Text provided:
++++

[Python-Dev] summing integer and class

Chris Kaynor ckaynor at zindagigames.com
Thu Oct 3 11:58:44 EDT 2013


This list is for development OF Python, not for development in python. For
that reason, I will redirect this to python-list as well. My actual answer
is below.

On Thu, Oct 3, 2013 at 6:45 AM, Igor Vasilyev <igor.vasilyev at oracle.com>
 wrote:

> Hi.
>
> Example test.py:
>
> class A():
>     def __add__(self, var):
>         print("I'm in A class")
>         return 5
> a = A()
> a+1
> 1+a


> Execution:
> python test.py
> I'm in A class
> Traceback (most recent call last):
>   File "../../test.py", line 7, in <module>
>     1+a
> TypeError: unsupported operand type(s) for +: 'int' and 'instance'
>
>
> So adding integer to class works fine, but adding class to integer fails.

++++

Extracted records:
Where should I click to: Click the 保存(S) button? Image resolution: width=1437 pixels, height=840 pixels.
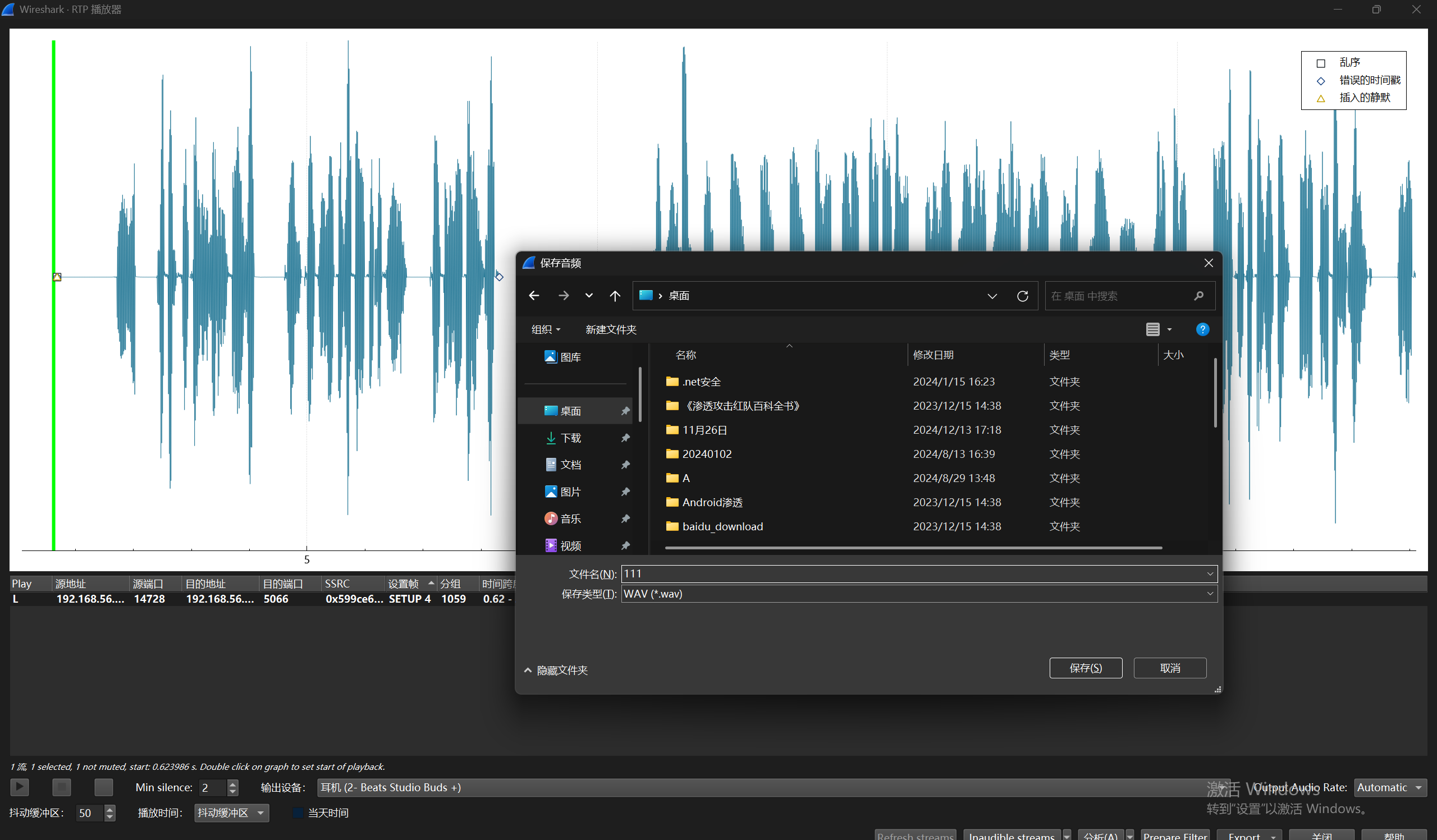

++++

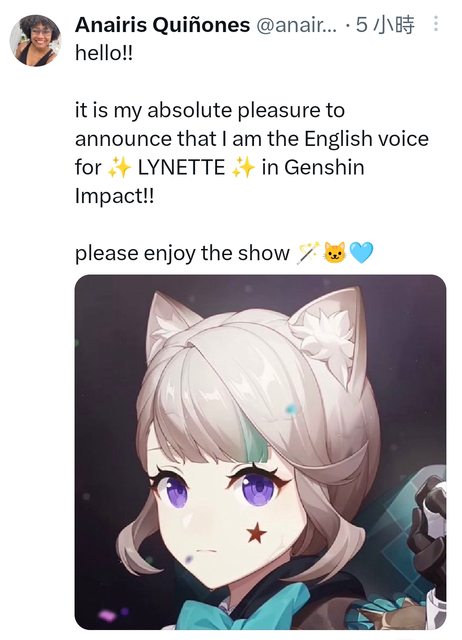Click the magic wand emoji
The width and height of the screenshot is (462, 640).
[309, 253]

++++

Set problem 1:
According to the Python-Dev message, which list will Chris Kaynor also redirect the message to?
Set problem 2:
Summarize the Python-Dev message in two sentences.

Task solution 1:
python-list

Task solution 2:
Chris Kaynor says the list is for developing Python itself rather than for developing in Python, so he is redirecting the message to python-list as well. He quotes an example from Igor Vasilyev in which a class A defines __add__: the expression a+1 runs and prints "I'm in A class", but 1+a fails with a TypeError for the operand types 'int' and 'instance'.